I’ll tell you a story of when I failed at manic siding. I was in residency at Duke, and an agitated woman came in for her first visit at the clinic. On her T-shirt was an image of Jesus Christ hanging from the cross with the words “Dying to know you” below. Before I could ask what brought her in she shouted, “First there’s something I need to know about you – are you a Christian psychiatrist.” I had been raised a Christian, and identified as such, but I didn’t want to mislead her into thinking I agreed with all her beliefs or that I was going to pray during session. So I hedged, “I am a Christian, but that doesn’t change how I work with you - my work as your doctor is guided medical science just as any doctor does.” “That’s all I need to know” she said, and stormed out of the room. She did come back – 5 years later she looked me up and returned to my practice – but because I failed to side with her she lost 5 years of treatment.
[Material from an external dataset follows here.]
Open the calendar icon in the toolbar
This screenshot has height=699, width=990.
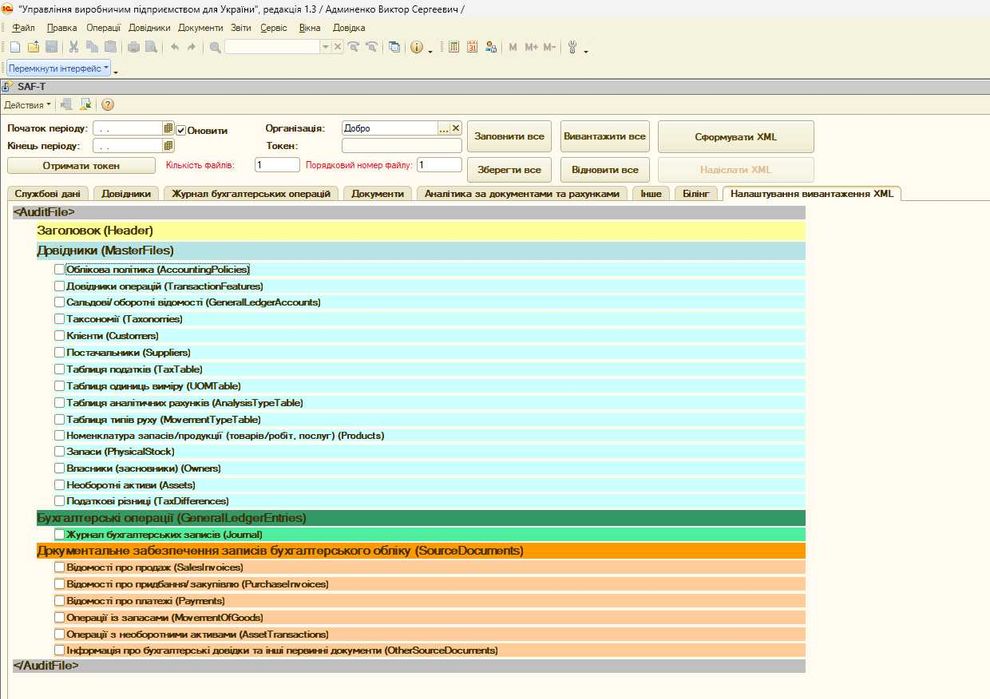(472, 47)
Kellie: What would you have said
Dr. Aiken: I would look at her and say with great solemnity, “I can tell that question is very important to you, and I want you to know it’s very important to me too. Yes, I am a Christian.”
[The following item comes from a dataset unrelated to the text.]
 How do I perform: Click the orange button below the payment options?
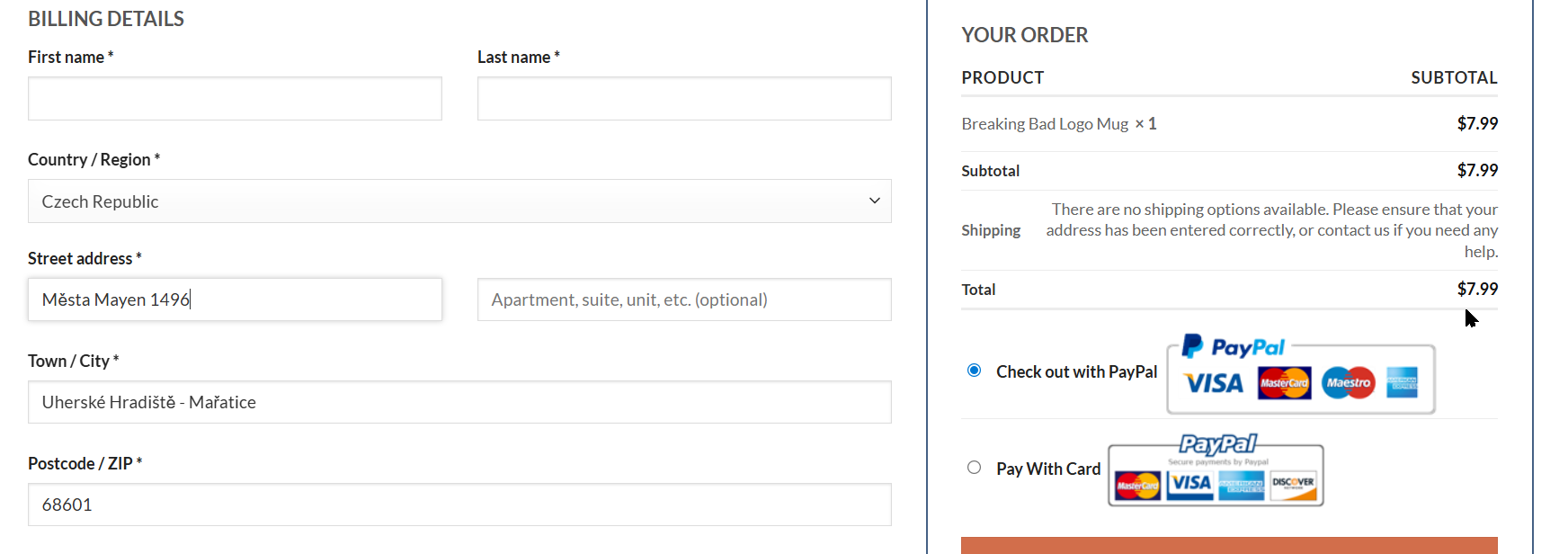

Kellie: Well that was before you read Dr. Ghaemi’s article. Tell us about a time when manic siding worked
Dr. Aiken: I worked with a patient who was in a manic state for several years, but the only medication he would take was valium. He had little insight into the mania, so even when we found a tolerable mood stabilizer he wouldn’t stick with it. Now it was tempting to stop the valium as it’s not appropriate to use on its own in bipolar, and though he didn’t abuse it it was probably rewarding in some way and it may have been enabling his avoidance of mood stabilizers. But I chose to side with him – from his point of view valium did what he needed, and he kept coming in for appoint tments and working with me anway. After a few years of this his family dragged him into my office- this time he was out of control and psychotic.